If you like to listen to people talk about their work and writing, don't miss this interview with NewsHour reporter Jeffrey Brown. He's transformed the news, the headlines, wonderful quotes, all sorts of scenes into remarkable poems.
I admit that I was doubtful at first. It sounded too gimmicky. But the poems work as poems, not just as curiosities.
I also loved this On Being interview with Maria Popova, who created the website Brain Pickings. Krista Tippett says of her guest, "She doesn’t merely curate, she cross-pollinates — between philosophy and design, physics and poetry, the scholarly and the experiential."
Popova's got all sorts of wonderful wisdom, like this nugget: "And I think — the thing is, I don't think hope is a baked-in faculty, that you're born either with or without. It's a conditioned response. So we can respond to horrible events that do happen in the world and we do need to actually attend to and try to understand and help. We can respond to those with hope. And we can can respond to them with resignation, which brings us back to this notion of the sort of reparenting. Because I think when we have a foundation of wisdom and of assuredness, I guess, that comes from people who have lived long ago and have gone through horrible things and through beautiful things, that then we somehow are better able to rest in that and know that despite what happens, yes, we should show up and think critically about it, but despite it all, at the base level, there is this hope that is the human experience."
If exploring different time periods gives you inspiration, don't miss this interview with Steve Inskeep on The Diane Rehm Show. He's written Jacksonland. In the interview, he makes the subject of Andrew Jackson so fascinating that I'm tempted to read the book. But since I'm not likely to have that kind of time, I'm glad to have been able to hear this smart conversation.

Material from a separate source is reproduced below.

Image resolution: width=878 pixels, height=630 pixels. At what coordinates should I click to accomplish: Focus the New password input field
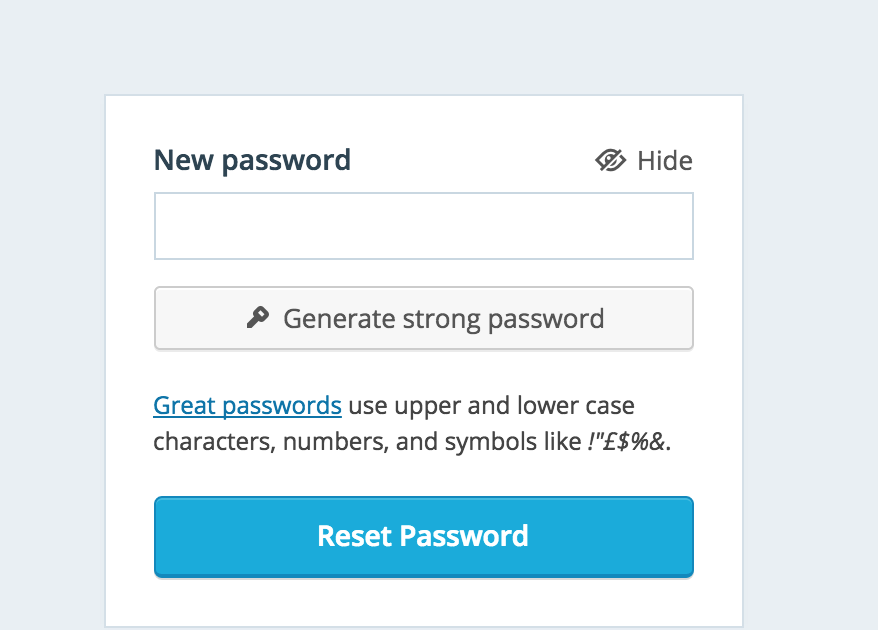[424, 226]
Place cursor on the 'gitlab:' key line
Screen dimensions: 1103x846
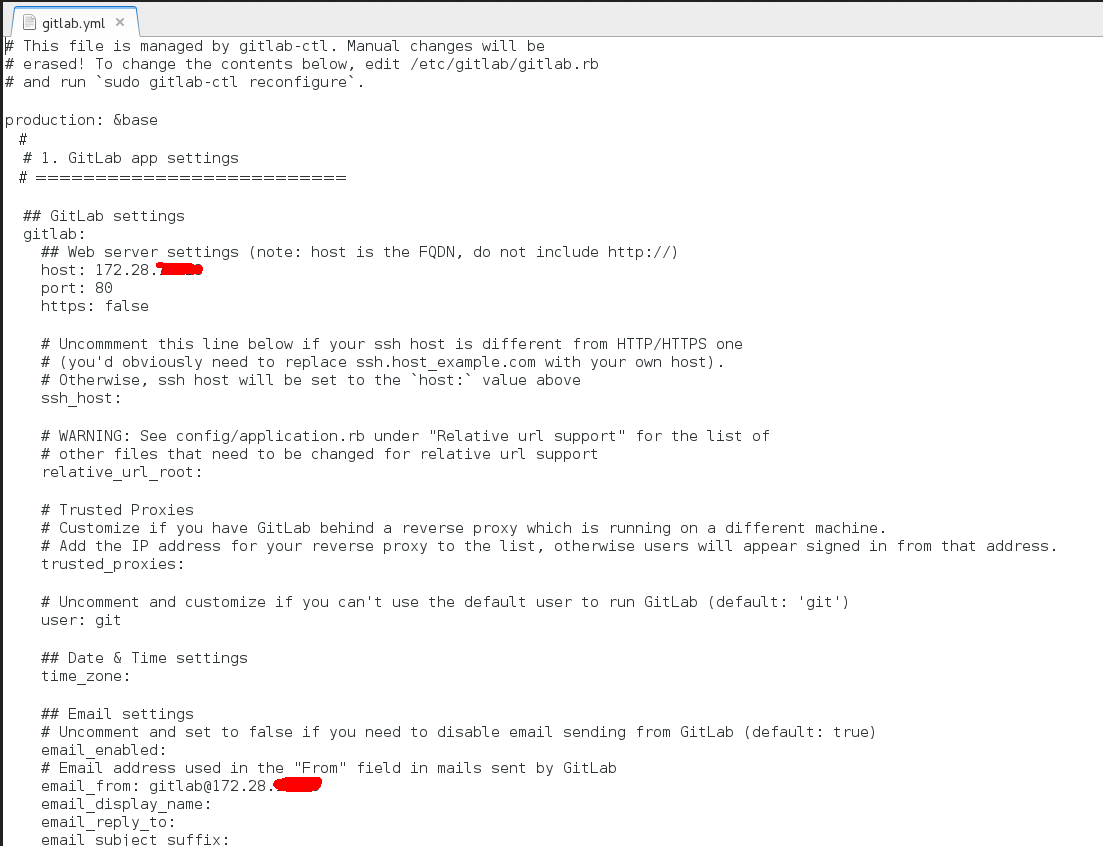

He also talks about his writing process--after all, he's one of the hosts of NPR's Morning Edition. He talks about balancing his work life and his writing life.
And if you want to go further back in time, don't miss this show about Joan of Arc. Helen Castor has written a new history of the woman and her time period.
If you want to go WAY back in time, go to the Cosmos and Culture blog at the NPR site; this piece captivated me on Thursday when I read it. I know that we're looking back into the past when we look into a telescope, but I never thought of it this way before: "Looking at the night sky is like looking through a time machine into the past; every image comes from a different past, a sort of kaleidoscope of times, each telling a different story."
Even this cosmic reality has interesting implications for humans: "Who knows where the atoms making up your body came from? They are a collage of different stories, coming from different regions, remains of stars that died 5 or more billion years ago in the neighborhood of what would become the solar system."
I've had a great writing stretch--I'm glad to have had the company of great radio shows as I made my way through the week.